16. A friction material comprising a plurality of irregular shaped cured resin particles having a plurality of friction modifying particles bound thereto, the friction modifying particles having a size less than the binder particles, wherein the binder particles comprise at least one of a silicone polymer, a phenolic polymer, a polyamide or a polyimide resin, and wherein the friction modifying particles comprise at least one of carbon particles, oxide particles, silica particles or cashew oil modified particles.

17. A friction material as set forth in claim 16 further comprising a base material comprising a plurality of fibers, the base material having an engagement surface, a wherein the plurality of irregular shaped cured resin particles having a plurality of friction modifying particles bound thereto are discretely located at the engagement surface providing porosity at the engagement surface.

Description:
FRICTION MATERIAL INCLUDING A PLURALITY OF BINDER PARTICLES WITH FRICTION MODIFYING PARTICLES BOUND THERETO

TECHNICAL FIELD

[0001] The field to which the disclosure generally relates to includes friction materials for a variety of applications including, but not limited to slip clutches, start clutches torque transfer clutches, torque converters and the like.

BACKGROUND

[0002] Those skilled in the art are continually seeking alternatives and improvements to friction materials for use in a variety of applications including, but not limited to, slipping clutches, torque transfer clutches, and torque converters.

SUMMARY OF EXEMPLARY EMBODIMENTS OF THE INVENTION [0003] A product comprising a friction material comprising a base material comprising a plurality of fibers, the base material having an engagement surface, and a plurality of discretely placed binder particles at the engagement surface, and a plurality of smaller friction modifying particles bound to at least one of the binder particles.

[0004] Other exemplary embodiments of the invention will become apparent from the detailed description provided hereinafter. It should be understood that the detailed description and specific examples, while disclosing exemplary embodiments of the invention, are intended for purposes of illustration only and are not intended to limit the scope of the invention. BRIEF DESCRIPTION OF THE DRAWINGS

[0005] Exemplary embodiments of the invention will become more fully understood from the detailed description and the accompanying drawings, wherein:

[0006] FIG. 1 illustrates a friction material including a base including fibers, the friction material having an engagement surface and a plurality of uncured binder particles and a plurality of smaller friction modifying particles at the engagement surface according to one exemplary embodiment of the invention.

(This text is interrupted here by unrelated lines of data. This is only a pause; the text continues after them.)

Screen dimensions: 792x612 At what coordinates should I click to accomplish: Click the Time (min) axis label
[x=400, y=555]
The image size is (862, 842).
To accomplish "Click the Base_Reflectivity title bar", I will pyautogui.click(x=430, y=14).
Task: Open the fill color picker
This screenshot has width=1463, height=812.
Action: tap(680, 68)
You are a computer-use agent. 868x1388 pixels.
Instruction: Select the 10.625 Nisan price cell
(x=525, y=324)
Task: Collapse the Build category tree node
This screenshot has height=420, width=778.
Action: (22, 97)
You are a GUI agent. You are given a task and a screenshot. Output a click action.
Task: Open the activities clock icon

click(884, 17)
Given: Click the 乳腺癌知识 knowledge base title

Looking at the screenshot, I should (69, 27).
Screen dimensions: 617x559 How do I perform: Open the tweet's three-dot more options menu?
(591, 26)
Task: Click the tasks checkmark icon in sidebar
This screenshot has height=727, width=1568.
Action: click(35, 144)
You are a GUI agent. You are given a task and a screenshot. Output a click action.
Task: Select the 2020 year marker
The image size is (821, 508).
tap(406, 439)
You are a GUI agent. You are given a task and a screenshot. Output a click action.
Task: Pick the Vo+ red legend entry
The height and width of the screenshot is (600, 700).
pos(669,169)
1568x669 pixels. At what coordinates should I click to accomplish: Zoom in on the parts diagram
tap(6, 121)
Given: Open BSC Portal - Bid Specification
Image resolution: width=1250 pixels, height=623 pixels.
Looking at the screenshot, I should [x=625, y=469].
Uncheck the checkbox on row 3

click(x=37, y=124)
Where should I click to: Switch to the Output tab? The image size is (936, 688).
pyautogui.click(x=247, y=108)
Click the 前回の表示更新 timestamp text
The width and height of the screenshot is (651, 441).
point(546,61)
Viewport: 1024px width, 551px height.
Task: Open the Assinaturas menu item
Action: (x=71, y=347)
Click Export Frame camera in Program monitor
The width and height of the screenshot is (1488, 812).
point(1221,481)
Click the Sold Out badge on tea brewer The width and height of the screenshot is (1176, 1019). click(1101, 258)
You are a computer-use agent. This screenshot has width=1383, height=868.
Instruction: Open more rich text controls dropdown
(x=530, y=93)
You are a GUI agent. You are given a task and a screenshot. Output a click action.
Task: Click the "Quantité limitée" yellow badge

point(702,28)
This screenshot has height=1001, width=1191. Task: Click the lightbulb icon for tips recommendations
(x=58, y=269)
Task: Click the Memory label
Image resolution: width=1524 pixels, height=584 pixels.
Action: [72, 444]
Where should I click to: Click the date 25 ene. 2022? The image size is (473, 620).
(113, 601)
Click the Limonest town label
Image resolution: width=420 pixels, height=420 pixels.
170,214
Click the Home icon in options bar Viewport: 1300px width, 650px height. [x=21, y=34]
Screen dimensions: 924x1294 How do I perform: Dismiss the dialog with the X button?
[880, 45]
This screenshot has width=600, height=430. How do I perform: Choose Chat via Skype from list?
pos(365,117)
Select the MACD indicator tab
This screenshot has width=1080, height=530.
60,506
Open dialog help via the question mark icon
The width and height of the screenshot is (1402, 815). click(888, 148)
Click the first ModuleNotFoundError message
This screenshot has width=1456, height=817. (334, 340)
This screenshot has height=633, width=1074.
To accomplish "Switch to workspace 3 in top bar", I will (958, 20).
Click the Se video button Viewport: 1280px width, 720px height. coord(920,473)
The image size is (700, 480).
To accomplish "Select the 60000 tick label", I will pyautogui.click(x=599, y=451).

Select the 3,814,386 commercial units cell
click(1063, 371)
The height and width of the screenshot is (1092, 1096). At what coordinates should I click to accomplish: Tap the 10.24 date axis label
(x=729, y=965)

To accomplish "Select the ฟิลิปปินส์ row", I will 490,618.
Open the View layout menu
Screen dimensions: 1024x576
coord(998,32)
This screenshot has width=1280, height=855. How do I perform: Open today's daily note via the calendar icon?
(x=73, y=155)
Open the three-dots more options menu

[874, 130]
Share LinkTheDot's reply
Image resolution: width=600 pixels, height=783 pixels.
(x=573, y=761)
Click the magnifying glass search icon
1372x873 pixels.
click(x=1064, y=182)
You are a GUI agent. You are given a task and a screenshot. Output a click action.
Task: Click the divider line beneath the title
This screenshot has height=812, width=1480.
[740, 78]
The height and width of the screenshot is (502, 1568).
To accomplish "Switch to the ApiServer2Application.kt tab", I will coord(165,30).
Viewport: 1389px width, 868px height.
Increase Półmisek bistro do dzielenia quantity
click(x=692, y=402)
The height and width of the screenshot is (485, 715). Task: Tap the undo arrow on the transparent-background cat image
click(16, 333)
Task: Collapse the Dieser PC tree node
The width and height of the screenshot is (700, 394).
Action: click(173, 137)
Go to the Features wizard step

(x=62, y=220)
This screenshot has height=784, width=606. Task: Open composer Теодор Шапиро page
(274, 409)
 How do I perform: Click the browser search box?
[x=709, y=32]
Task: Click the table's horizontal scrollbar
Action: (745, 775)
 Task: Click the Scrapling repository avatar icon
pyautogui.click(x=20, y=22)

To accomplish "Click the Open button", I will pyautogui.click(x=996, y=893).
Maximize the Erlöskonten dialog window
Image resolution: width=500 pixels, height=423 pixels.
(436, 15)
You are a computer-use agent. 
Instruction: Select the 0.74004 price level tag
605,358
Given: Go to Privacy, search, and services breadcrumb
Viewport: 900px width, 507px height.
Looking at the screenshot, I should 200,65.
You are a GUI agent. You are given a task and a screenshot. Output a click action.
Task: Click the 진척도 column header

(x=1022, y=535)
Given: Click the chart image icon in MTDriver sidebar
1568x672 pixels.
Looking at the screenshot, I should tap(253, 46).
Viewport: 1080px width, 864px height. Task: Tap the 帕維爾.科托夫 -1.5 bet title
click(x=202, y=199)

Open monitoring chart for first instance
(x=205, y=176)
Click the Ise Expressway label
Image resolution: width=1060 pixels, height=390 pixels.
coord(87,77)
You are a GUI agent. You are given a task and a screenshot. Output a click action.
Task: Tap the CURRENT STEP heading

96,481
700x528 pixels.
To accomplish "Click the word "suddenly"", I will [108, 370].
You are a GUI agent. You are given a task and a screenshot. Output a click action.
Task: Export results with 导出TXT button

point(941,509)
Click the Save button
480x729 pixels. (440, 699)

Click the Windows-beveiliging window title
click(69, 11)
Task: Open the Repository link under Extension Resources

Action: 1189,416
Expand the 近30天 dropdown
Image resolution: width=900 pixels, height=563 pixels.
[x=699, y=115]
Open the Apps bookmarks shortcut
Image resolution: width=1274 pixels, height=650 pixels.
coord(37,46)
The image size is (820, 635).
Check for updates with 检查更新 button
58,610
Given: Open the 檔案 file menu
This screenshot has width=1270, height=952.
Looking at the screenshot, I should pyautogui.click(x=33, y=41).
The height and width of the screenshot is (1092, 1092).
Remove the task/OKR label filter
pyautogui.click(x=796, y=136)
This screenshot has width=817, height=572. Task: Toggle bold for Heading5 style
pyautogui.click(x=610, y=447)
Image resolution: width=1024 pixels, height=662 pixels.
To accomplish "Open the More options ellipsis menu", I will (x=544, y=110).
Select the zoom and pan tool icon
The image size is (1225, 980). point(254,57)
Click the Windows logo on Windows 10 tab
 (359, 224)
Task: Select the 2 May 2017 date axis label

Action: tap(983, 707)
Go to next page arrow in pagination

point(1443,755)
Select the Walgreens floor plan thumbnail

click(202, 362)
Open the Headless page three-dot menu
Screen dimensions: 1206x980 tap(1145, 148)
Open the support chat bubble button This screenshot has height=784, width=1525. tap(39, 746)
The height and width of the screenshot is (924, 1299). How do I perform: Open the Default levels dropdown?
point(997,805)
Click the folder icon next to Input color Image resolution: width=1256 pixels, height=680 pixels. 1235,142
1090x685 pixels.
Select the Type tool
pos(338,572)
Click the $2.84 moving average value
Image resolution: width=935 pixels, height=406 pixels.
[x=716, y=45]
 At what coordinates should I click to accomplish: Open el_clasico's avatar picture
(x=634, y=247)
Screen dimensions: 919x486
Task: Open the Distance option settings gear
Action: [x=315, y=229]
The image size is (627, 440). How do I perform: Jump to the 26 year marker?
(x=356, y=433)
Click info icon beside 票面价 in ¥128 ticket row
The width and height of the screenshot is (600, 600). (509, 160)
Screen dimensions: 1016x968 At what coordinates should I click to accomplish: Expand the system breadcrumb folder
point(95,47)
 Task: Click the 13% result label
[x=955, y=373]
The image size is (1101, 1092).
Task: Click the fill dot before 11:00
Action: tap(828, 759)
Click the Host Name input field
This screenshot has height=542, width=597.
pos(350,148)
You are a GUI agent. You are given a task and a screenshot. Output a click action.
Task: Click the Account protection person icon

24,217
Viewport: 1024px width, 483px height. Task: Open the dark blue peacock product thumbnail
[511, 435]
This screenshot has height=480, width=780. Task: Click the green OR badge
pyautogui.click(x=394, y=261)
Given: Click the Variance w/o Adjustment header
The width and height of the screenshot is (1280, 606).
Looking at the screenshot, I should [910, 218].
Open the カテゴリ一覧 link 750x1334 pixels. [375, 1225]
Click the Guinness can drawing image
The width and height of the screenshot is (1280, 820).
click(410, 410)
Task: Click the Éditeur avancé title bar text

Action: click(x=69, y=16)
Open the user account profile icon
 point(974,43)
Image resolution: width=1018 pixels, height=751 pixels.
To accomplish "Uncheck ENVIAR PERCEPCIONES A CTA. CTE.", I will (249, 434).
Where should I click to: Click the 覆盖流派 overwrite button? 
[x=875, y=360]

[0007] FIG. 2 illustrates a friction material including a plurality of fibers, the friction material having an engagement surface, and a plurality of irregular shaped binder particles discretely placed with a plurality of smaller friction modifying particles bound to the irregular shaped binder particle according to one exemplary embodiment of the invention.

[0008] FIG. 3 is a bar chart of the result of a comparative wear resistance test of a friction material including a plurality of shaped binder particles discretely placed with a plurality of smaller friction modifying particles bound to the irregular shaped binder particle according to one exemplary embodiment of the invention and a friction material without such binder particles.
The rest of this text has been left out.